■ 任务说明 A: 在这篇直方图题目的分析部分中，作者最终采用了哪种解法？
■ 任务说明 B: 请把直方图题目中以“For each test”开头、以“the common base line.”结尾的部分重写一遍，并将其中的“single”替换为“separate”。

■ 提供文本:
A histogram is a polygon composed of a sequence of rectangles aligned at a common base line. The rectangles have equal widths but may have different heights. For example, the figure on the left shows the histogram that consists of rectangles with the heights 2, 1, 4, 5, 1, 3, 3, measured in units where 1 is the width of the rectangles:

Usually, histograms are used to represent discrete distributions, e.g., the frequencies of characters in texts. Note that the order of the rectangles, i.e., their heights, is important. Calculate the area of the largest rectangle in a histogram that is aligned at the common base line, too. The figure on the right shows the largest aligned rectangle for the depicted histogram.

输入格式：

The input contains several test cases. Each test case describes a histogram and starts with an integer n, denoting the number of rectangles it is composed of. You may assume that 1<=n<=100000. Then follow n integers h1,...,hn, where 0<=hi<=1000000000. These numbers denote the heights of the rectangles of the histogram in left-to-right order. The width of each rectangle is 1. A zero follows the input for the last test case.

输出格式：

For each test case output on a single line the area of the largest rectangle in the specified histogram. Remember that this rectangle must be aligned at the common base line.

【Input】

7 2 1 4 5 1 3 3
4 1000 1000 1000 1000
0

【Output】

8
4000

【分析】

其实我一开始看到题目，是想用DP的，但想状态转移方程，想着想着发现怎么越来越像单调栈解法了。。。。。。

于是，便用了单调栈。因为比较喜欢偷懒，用STL比较多，所以这里也是用的STL。

由于一个子矩形的计算高度是由最小高度决定的，所以我们假设有一段单调递增的矩形，为了求出最大子矩形面积，可以分别以每个矩形作为起始矩形计算，取出最大值。于是我们可以每次找到一段这样的矩形堆，用栈储存，如果当前矩形的高度不满足单调递增，则进行以上操作，找到小于等于它的高度的矩形为止。最后把高度为当前矩形的高度，宽度为累计宽度的矩形入栈，在继续找。

最后的最后，记得把栈中剩下的矩形拿出来计算。

为了简化程序实现，可以增加一个高度为0的矩形k[n+1]，避免栈中还有剩余矩形。

【代码】

#include<cstdio>
#include<stack>
#define max(a,b) a>b?a:b
using namespace std;
struct histogram{
    long long h,w;
};   //h是高度，w是宽度
int n;
long long sum=0,ans=0;
long long k[100010];
int main(){
    while(scanf("%d",&n)){
        ans=0;
        if(n==0) break;
        stack<histogram>s;
        for(int i=1;i<=n;i++) scanf("%lld",&k[i]);
        k[n+1]=0;
        for(int i=1;i<=n+1;i++){
            sum=0;
            while(!s.empty()&&s.top().h>k[i]){
                sum+=s.top().w;
                ans=max(ans,sum*s.top().h);
                s.pop();
            }
            s.push((histogram){k[i],sum+1});
        }
        printf("%lld\n",ans);
    }
    return 0;
}

■ 存储数据:
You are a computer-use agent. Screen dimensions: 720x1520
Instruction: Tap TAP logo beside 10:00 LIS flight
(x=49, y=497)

---

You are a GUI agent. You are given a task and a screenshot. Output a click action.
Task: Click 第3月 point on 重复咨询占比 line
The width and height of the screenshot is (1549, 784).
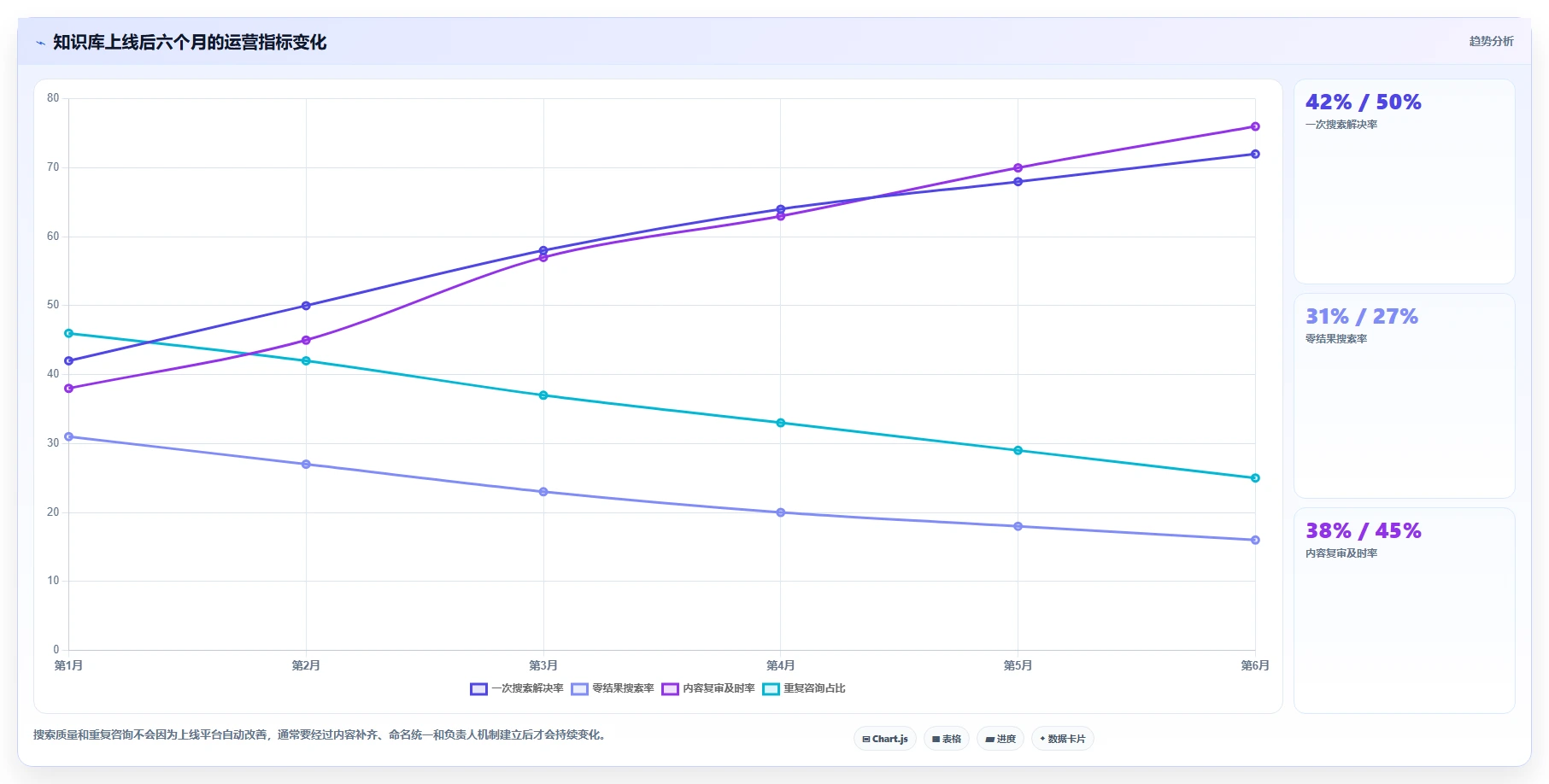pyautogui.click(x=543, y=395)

---

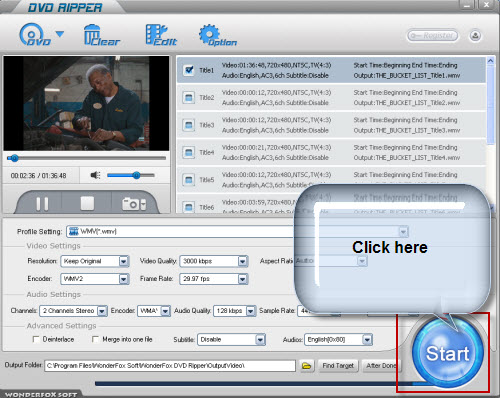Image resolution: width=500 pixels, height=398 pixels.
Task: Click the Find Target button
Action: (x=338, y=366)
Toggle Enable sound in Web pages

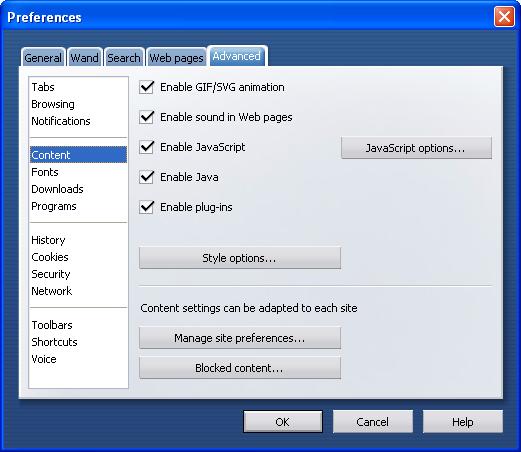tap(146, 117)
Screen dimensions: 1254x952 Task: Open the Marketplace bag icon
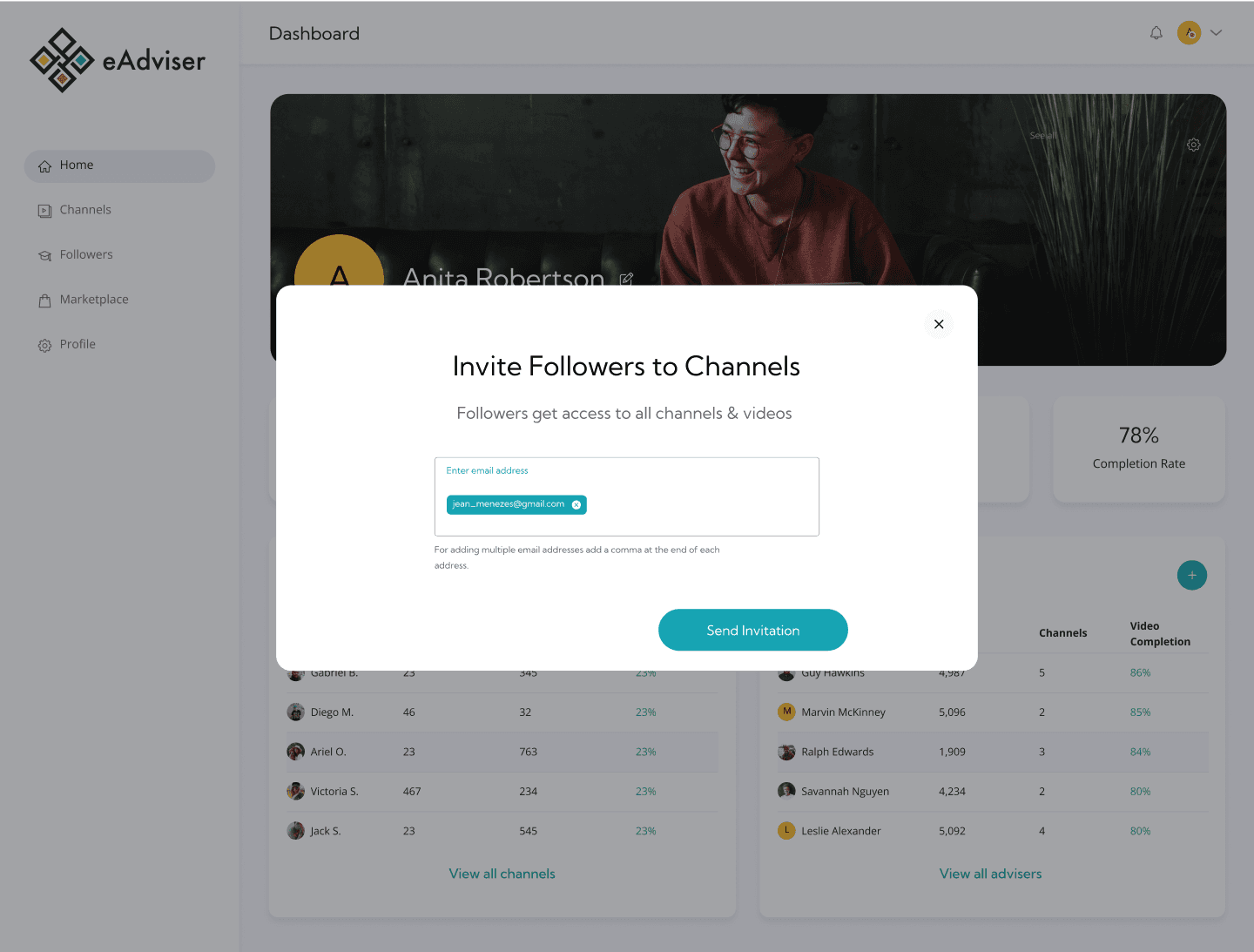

■ 预期输出 A: 单调栈。

■ 预期输出 B:
For each test case output on a separate line the area of the largest rectangle in the specified histogram. Remember that this rectangle must be aligned at the common base line.